What it feels like: ‘I will find ways to make cancer easier for people like myself’

One of the biggest challenges is that myeloma often gets missed. It’s usually a cancer in the elderly, where bone pain and susceptibility to infection can be chalked up to the fragility that often comes with aging. And there’s no screening for myeloma like there is for breast cancer and prostate cancer. What drew Martine to the specialty was the vulnerability of seniors at risk.

“They needed a voice to help them advocate for what good healthcare, what good information would look like,” she says.

Despite the advances in the field, myeloma pain can be difficult to manage and side effects of drugs can be harsh, ranging from diarrhea to skin rashes, confusion and memory troubles. Most patients also have to take steroids. “The type of steroids and the dose that they take, I equate it to drinking like five to 10 Red Bulls, which can make people hyper and disturb their partner’s life and their family.”

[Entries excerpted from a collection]
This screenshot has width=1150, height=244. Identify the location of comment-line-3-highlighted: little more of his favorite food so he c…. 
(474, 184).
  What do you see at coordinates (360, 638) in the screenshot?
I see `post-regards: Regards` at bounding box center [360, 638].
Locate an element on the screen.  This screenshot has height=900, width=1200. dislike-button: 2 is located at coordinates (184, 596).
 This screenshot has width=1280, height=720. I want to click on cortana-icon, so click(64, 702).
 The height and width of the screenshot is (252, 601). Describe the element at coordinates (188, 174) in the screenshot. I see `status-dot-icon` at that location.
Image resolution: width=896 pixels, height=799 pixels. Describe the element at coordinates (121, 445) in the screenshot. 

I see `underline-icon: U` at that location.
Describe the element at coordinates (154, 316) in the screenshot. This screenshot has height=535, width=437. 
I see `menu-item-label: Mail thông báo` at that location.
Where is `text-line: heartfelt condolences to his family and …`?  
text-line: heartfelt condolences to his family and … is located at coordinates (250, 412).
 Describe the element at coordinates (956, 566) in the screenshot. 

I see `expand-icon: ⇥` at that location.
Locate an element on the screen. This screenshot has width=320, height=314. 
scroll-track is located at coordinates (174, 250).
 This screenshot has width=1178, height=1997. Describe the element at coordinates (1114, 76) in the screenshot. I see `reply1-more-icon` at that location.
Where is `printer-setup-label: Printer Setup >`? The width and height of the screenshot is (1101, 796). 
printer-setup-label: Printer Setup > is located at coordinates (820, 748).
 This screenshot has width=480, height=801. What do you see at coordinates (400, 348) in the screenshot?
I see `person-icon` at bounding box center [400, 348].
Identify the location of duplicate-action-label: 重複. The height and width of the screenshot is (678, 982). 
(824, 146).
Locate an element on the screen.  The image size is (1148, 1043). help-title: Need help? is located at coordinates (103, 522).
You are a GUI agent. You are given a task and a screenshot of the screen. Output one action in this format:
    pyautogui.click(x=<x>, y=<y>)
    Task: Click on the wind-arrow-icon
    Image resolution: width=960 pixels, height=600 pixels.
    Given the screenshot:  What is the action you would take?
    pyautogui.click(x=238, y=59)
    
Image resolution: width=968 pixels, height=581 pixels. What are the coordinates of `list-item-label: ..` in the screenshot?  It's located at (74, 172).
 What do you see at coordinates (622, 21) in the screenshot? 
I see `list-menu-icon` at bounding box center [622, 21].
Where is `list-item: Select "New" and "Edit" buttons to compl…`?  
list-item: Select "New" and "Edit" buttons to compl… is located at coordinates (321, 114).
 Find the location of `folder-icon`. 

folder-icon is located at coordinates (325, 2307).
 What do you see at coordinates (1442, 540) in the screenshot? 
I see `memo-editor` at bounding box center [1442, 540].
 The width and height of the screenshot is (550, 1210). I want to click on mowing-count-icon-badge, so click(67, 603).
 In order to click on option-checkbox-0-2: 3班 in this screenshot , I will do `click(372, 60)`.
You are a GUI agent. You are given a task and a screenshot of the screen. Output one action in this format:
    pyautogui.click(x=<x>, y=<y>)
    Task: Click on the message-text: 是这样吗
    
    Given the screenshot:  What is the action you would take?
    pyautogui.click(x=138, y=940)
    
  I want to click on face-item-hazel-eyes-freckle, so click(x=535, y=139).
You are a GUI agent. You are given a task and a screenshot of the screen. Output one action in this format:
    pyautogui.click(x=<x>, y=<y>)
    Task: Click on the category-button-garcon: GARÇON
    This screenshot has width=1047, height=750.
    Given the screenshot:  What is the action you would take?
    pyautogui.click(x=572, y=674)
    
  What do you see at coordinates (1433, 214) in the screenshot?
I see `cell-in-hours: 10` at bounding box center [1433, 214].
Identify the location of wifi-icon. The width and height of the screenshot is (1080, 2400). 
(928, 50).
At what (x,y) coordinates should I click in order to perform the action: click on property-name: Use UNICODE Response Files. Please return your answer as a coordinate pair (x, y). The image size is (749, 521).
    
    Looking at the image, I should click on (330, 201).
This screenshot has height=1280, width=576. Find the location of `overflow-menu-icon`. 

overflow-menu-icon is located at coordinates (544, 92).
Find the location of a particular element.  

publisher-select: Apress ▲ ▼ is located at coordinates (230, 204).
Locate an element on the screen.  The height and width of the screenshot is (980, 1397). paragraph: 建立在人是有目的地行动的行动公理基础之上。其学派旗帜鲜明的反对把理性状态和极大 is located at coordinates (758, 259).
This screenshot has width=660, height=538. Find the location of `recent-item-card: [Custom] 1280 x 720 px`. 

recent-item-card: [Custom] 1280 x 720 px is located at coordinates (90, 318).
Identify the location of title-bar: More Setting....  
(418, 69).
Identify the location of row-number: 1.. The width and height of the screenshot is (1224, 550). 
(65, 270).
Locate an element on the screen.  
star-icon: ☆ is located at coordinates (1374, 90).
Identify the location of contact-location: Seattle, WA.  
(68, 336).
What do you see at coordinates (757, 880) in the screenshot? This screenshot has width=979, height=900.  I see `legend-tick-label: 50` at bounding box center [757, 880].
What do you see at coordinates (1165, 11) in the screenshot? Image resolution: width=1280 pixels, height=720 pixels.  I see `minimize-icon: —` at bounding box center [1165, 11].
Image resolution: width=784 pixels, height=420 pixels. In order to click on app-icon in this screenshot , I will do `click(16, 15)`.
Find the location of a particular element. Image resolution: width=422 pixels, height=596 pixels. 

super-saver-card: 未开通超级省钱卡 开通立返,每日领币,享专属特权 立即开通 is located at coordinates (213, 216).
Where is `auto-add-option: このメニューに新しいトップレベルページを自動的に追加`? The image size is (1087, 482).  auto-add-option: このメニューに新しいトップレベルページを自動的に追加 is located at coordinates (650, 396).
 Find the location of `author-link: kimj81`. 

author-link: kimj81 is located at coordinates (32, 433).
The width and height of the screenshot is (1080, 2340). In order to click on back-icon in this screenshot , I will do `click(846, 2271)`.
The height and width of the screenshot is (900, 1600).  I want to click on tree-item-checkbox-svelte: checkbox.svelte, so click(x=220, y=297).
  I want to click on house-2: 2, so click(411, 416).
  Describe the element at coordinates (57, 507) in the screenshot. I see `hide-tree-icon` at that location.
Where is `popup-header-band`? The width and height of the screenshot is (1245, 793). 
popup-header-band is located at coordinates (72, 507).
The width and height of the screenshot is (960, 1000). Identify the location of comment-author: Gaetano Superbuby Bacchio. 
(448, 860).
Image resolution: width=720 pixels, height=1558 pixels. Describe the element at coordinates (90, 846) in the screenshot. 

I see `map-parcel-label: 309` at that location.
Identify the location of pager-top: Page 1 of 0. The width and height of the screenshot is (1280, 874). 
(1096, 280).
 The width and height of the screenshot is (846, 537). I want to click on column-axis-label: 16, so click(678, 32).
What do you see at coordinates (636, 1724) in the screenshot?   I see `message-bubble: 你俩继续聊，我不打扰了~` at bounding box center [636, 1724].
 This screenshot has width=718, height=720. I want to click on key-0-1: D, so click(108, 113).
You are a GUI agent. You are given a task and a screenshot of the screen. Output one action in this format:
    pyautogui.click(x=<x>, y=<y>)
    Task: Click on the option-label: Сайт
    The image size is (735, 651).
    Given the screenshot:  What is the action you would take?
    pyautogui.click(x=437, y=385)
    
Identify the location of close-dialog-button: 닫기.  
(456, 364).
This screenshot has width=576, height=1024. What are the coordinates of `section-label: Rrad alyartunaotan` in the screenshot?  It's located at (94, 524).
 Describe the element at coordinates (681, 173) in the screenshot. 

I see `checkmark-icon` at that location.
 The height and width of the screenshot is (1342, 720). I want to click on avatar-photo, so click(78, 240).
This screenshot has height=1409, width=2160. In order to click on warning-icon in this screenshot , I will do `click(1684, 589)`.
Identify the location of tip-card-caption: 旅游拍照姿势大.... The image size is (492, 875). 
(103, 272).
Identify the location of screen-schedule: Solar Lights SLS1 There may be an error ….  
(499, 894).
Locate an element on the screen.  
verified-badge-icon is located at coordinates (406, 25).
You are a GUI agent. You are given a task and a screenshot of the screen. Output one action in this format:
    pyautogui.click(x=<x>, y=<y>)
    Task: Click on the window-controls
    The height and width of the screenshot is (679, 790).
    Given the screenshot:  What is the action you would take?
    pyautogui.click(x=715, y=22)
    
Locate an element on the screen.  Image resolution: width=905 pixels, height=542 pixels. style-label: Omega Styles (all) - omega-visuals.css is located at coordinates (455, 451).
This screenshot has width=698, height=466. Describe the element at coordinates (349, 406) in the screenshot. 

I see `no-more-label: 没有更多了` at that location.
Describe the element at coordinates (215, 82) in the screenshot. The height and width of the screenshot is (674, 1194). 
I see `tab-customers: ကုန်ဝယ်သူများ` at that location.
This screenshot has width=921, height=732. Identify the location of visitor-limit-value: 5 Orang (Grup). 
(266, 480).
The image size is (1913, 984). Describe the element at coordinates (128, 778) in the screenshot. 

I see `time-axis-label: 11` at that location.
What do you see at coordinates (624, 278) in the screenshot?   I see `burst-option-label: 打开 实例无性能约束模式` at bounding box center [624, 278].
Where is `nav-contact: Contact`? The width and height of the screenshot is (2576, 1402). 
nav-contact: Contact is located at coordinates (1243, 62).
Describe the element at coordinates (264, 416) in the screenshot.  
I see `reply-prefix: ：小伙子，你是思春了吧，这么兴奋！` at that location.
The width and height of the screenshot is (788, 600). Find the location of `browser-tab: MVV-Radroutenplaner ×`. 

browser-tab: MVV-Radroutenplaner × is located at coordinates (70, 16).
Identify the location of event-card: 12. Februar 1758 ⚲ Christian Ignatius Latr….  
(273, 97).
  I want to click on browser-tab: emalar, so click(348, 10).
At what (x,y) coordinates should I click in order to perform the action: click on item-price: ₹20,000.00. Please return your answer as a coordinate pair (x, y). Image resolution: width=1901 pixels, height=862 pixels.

## PROBLEM TO SOLVE
In the myeloma text above, what drew Martine to the specialty?

## COMPLETED TASK
The vulnerability of seniors at risk drew Martine to the specialty.